A few days ago, I heard from a mutual friend still at the department. In the course of our conversation, he mentioned something that stopped me cold: Even my own uniform hangs there, sealed away in plastic—like I’d been archived along with it. It’s exactly as I left it on my last day, preserved like some kind of exhibit behind glass. I sat with that revelation for a long time, picturing it in my mind’s eye. That navy-blue uniform, with its neat creases and lieutenant’s insignia, suspended in time behind a plastic sheath, untouched. Waiting. As if I might walk back in any moment, peel off the plastic, and put it on to answer another call. As if, in their hearts, I never truly left.
It saddens me beyond words that I’ve lived a life feeling like I never truly belonged anywhere—and yet when I finally did belong, I failed to see it until it was too late. Perhaps it’s because being an outsider was a lesson I learned early and well. Ever since youth I’ve been drifting, never expecting a community to open its arms to me.
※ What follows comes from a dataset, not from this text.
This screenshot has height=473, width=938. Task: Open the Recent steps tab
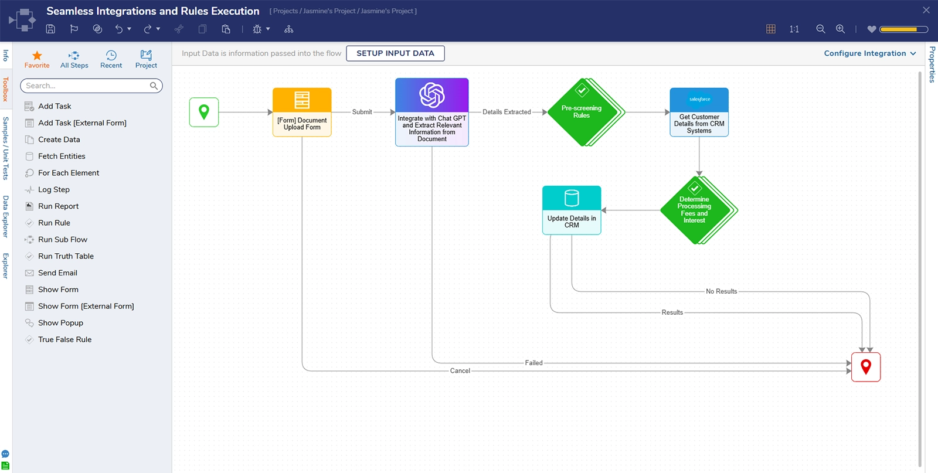[111, 59]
I was the stranger, the girl who never quite fit: cast out of my childhood home as a teenager, a queer woman carving out a path in a world that wasn’t always kind to those who are different. And I was different in every way. Those experiences taught me to keep my guard up, to brace for rejection even in places that felt welcoming on the surface. So when I stepped into the firehouse years ago, I carried that armor of unbelonging with me. I did my job and did it well, but a part of me always stood a half-step back, convinced the camaraderie only went so deep. I see now how unfair that was—to me, and to them. The station had, in its own rough-and-tumble way, become a family to me. I had a family there, and I was the last one to know.
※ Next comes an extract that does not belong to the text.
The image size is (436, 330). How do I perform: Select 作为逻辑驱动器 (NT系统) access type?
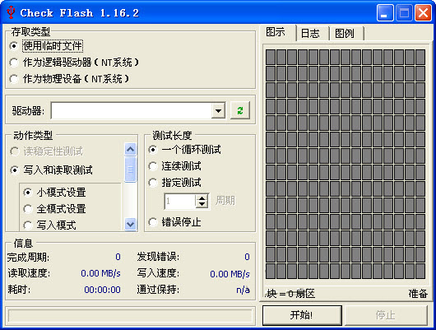[74, 63]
Grief has a way of peeling back the layers of illusion. In mourning my friend, I find myself mourning a bit of my own blindness as well. I wonder if he knew—if any of them knew—how much I truly cared for them beneath my disciplined exterior. Did I ever properly thank him for every time he was right by my side as we ran into burning buildings or joked with me in the ambulance bay to keep our spirits up? Did I let him know that I trusted him with my life on those calls, that I slept easier on shift nights because I knew he was there watching my back? I hope he knew. I hope all of them knew that despite my quiet fears and self-doubt, I valued them more than I could express. They weren’t just “my crew”—they were my brothers and sisters, my dear friends. If I kept a professional mask on, it was only because I thought I had to. In hindsight, I wish I had been brave enough to set it aside more often.
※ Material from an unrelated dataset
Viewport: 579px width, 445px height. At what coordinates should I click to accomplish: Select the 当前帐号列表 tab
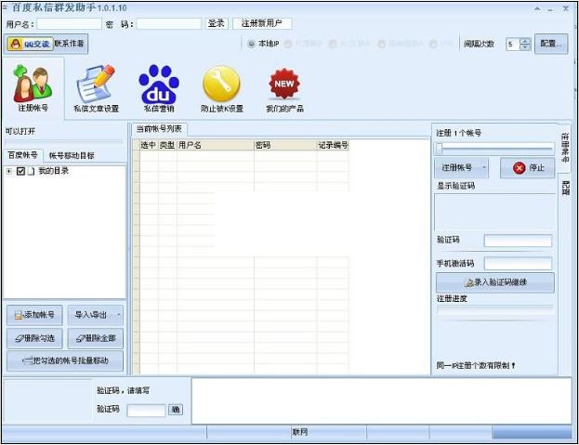159,129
His death has left an emptiness in the station and in my heart. But in that emptiness, I also see reflections of what he and others left me. I’ve learned that sometimes we belong without realizing it; sometimes we are loved even when we can’t convince ourselves that we’re worthy of it. It’s a bitter lesson, knowing I missed the chance to feel that belonging in the moment. Yet it’s also a precious gift, even discovered late, because now I know the truth: I was never as alone as I thought.